◆ TO DO:
Search the data below for the word "message" and copy each line that holds it.

◆ INPUT RECORDS:
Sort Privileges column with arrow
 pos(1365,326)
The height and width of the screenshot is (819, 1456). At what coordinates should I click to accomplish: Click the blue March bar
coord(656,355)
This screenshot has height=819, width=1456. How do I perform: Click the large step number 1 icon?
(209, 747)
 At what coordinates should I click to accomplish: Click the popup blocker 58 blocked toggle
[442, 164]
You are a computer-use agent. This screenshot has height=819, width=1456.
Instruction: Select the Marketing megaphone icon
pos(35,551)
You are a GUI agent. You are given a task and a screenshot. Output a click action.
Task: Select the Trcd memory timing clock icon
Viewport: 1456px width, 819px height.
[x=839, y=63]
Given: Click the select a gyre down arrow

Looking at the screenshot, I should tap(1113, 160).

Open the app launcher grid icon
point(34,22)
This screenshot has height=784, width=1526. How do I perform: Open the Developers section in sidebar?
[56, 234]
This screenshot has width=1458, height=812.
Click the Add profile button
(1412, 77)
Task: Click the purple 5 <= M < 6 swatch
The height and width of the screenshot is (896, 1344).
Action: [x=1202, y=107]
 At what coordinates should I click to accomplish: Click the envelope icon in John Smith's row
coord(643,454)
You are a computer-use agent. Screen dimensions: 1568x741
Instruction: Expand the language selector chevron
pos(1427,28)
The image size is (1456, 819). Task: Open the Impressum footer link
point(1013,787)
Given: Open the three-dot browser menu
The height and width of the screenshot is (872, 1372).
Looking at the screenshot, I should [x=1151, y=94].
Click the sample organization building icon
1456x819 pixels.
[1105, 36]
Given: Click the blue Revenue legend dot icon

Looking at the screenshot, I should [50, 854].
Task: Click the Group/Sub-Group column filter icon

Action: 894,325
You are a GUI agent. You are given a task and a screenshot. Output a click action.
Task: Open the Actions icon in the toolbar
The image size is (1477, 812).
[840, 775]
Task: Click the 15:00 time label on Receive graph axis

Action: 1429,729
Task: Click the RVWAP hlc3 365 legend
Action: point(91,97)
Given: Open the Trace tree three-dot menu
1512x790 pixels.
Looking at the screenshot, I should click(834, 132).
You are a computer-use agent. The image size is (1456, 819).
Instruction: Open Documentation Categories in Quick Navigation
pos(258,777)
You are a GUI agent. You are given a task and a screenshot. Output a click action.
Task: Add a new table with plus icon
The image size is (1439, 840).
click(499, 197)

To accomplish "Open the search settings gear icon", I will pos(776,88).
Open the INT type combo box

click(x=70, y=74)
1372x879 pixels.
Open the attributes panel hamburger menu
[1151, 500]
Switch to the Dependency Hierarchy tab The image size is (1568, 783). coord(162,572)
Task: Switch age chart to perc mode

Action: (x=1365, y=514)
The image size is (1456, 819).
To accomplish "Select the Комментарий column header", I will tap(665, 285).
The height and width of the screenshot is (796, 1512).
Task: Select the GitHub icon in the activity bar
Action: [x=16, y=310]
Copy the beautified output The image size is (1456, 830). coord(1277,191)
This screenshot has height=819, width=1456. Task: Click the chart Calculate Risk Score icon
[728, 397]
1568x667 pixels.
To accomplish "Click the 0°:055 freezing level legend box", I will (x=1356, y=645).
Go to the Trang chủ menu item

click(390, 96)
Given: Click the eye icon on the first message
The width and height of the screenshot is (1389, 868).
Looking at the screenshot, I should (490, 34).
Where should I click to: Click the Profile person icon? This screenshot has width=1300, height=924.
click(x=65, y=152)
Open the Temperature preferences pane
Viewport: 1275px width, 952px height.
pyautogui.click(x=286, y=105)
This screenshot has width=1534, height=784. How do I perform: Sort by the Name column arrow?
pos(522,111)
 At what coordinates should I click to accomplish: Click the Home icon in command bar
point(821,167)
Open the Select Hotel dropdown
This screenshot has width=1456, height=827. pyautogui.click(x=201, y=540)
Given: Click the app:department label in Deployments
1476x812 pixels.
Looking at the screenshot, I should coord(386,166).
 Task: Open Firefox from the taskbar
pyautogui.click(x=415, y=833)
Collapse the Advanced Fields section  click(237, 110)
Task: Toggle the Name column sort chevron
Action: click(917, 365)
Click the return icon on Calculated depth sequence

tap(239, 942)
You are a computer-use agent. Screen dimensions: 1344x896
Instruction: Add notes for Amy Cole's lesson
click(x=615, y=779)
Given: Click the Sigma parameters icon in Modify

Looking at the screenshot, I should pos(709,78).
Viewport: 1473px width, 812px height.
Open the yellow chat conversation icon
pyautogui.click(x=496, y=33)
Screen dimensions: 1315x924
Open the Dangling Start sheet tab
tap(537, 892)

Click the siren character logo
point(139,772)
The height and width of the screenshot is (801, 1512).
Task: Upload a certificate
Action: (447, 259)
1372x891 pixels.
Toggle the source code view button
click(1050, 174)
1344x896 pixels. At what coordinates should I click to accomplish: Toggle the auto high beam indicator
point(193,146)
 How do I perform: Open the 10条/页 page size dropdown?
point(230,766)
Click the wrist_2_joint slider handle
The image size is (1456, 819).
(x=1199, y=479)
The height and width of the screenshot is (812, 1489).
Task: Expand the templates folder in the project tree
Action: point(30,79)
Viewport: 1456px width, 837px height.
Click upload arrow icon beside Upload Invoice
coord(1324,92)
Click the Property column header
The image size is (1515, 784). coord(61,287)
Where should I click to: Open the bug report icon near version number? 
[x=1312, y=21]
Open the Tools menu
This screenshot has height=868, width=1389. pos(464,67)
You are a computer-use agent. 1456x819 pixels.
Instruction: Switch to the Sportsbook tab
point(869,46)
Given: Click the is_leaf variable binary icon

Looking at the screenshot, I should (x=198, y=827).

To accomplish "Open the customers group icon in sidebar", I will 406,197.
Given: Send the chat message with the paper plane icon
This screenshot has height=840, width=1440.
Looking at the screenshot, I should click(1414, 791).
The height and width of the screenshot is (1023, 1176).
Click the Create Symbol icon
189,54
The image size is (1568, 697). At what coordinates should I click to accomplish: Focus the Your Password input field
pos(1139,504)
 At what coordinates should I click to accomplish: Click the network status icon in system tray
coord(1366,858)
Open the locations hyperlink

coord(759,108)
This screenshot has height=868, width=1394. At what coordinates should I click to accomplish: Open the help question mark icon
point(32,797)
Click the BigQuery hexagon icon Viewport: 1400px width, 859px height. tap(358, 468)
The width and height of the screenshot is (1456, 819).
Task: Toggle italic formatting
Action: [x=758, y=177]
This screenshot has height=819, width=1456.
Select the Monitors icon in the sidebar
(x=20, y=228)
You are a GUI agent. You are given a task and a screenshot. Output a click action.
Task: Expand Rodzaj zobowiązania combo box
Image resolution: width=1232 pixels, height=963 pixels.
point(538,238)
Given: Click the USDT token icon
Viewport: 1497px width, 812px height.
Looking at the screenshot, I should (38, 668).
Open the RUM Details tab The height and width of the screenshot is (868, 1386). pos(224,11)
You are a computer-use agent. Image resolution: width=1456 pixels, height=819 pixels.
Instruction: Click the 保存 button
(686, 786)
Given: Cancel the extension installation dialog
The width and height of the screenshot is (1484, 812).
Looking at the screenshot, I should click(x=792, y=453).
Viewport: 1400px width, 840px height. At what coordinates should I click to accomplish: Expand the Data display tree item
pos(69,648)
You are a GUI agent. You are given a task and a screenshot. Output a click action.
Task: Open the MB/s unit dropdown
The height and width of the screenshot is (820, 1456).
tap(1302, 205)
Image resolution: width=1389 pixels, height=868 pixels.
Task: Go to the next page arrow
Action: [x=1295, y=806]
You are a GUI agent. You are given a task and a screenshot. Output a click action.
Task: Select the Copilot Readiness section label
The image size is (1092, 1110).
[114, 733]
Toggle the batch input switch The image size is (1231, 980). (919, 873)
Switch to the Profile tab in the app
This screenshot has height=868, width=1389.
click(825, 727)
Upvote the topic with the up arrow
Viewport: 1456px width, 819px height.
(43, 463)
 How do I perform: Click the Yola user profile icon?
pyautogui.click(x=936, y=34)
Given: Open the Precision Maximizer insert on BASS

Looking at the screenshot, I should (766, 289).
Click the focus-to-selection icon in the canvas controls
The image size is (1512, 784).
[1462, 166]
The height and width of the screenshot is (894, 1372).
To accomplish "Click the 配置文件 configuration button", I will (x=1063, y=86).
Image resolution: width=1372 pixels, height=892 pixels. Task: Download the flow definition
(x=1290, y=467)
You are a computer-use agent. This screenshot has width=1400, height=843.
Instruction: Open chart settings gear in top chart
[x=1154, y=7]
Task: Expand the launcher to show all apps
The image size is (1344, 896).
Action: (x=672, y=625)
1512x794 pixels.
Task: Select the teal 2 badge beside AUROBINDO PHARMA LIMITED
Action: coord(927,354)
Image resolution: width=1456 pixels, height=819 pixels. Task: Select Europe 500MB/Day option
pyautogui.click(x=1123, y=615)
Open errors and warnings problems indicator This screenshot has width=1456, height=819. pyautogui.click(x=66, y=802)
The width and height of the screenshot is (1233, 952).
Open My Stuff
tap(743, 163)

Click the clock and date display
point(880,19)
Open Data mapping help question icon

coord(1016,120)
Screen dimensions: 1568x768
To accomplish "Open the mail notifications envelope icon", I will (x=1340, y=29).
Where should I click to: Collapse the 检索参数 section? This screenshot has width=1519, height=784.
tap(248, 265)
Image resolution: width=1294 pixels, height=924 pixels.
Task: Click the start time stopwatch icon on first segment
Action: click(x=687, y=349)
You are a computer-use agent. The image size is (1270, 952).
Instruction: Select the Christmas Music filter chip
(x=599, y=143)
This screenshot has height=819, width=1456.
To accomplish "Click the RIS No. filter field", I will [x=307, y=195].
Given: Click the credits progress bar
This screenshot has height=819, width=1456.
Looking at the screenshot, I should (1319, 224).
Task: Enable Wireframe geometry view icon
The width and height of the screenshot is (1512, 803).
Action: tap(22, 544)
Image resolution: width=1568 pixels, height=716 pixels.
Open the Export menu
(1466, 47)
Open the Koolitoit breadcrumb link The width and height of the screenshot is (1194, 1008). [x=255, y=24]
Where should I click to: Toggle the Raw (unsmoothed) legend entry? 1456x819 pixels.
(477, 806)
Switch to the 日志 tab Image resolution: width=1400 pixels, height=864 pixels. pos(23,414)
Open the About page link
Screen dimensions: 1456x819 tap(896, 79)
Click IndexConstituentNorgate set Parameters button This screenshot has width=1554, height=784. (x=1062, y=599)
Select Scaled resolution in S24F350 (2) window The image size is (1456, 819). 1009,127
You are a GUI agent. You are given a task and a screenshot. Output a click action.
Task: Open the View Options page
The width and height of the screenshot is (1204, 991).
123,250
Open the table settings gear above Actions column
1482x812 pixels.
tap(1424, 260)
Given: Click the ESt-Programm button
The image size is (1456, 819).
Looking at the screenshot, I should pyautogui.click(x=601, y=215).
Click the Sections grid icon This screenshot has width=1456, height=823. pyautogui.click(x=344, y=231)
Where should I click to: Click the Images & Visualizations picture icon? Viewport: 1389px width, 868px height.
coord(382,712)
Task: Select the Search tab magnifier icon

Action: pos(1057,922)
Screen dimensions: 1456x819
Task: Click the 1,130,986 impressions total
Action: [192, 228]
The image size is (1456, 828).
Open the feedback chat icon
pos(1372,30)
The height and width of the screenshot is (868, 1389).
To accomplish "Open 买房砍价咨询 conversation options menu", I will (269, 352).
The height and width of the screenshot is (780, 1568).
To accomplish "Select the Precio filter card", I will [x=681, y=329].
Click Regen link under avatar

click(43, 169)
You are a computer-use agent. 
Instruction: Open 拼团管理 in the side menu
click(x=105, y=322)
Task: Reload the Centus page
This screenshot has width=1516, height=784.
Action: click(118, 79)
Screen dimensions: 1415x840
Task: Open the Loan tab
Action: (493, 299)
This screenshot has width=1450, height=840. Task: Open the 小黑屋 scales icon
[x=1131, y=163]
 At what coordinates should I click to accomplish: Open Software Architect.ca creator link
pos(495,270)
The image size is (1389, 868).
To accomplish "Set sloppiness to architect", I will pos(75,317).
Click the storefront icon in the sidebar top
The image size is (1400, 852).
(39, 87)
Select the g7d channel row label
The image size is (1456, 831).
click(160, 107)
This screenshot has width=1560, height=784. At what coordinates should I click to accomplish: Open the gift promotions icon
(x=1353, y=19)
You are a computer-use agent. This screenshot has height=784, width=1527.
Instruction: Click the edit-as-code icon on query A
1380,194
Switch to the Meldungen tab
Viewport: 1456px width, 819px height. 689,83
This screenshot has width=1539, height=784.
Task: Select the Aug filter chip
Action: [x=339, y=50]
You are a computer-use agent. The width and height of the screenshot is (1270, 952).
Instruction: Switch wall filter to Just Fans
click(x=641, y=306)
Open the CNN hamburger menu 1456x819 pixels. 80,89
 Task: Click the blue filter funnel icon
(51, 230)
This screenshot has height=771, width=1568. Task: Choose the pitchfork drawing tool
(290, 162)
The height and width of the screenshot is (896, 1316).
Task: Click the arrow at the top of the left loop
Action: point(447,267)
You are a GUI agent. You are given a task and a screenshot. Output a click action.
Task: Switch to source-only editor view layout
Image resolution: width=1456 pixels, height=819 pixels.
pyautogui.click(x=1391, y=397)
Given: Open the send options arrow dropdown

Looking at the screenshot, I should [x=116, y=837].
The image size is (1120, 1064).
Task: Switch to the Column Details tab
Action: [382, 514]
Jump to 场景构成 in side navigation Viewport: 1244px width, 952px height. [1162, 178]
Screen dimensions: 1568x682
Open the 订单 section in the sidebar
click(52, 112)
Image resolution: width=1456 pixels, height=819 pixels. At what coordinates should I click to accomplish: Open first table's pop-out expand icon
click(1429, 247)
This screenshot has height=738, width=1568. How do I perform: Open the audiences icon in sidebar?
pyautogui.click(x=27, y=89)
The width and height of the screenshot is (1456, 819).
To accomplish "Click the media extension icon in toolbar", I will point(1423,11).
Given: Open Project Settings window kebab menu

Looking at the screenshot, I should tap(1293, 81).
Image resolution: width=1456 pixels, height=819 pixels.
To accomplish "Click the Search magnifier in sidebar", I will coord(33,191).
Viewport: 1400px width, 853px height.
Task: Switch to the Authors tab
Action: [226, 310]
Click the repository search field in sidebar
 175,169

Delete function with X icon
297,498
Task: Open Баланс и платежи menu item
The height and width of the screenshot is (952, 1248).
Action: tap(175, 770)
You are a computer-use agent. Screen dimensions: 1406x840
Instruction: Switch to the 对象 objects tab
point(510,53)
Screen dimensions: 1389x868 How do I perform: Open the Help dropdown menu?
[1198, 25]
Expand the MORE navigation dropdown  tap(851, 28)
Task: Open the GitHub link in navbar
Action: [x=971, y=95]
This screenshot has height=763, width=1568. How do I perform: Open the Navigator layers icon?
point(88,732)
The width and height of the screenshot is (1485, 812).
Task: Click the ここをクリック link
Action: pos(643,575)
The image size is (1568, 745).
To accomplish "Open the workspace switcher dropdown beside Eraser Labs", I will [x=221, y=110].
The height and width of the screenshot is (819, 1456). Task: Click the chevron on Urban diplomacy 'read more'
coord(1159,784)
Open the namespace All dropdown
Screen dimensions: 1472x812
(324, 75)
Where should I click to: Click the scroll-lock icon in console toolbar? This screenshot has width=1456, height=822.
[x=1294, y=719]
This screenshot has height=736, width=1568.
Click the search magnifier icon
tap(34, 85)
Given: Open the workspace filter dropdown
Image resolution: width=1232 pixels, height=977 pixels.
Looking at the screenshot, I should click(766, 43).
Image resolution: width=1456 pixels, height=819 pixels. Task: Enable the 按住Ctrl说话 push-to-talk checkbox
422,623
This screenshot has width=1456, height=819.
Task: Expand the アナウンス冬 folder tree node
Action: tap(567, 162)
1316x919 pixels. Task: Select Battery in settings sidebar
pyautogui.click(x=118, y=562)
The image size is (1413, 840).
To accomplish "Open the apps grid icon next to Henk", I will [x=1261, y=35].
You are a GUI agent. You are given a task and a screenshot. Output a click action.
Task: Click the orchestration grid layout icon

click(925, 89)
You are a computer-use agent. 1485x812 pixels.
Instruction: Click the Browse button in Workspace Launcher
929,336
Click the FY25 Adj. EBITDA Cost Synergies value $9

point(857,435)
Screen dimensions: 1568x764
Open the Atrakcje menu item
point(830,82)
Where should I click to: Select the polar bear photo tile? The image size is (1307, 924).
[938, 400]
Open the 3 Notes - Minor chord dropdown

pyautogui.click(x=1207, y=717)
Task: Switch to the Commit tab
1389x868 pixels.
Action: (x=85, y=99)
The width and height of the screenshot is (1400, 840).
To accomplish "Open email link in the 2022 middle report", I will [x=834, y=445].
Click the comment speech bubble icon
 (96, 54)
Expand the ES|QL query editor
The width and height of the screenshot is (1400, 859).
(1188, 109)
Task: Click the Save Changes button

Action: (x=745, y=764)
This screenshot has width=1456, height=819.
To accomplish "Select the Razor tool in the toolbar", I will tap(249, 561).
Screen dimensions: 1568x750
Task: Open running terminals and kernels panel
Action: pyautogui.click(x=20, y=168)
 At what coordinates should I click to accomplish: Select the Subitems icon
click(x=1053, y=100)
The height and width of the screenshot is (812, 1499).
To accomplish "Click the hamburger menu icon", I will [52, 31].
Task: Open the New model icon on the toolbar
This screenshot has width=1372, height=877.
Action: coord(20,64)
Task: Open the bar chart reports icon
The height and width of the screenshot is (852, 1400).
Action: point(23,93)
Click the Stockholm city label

◆ ANSWER SECTION:
Given: Click the eye icon on the first message
Given: Send the chat message with the paper plane icon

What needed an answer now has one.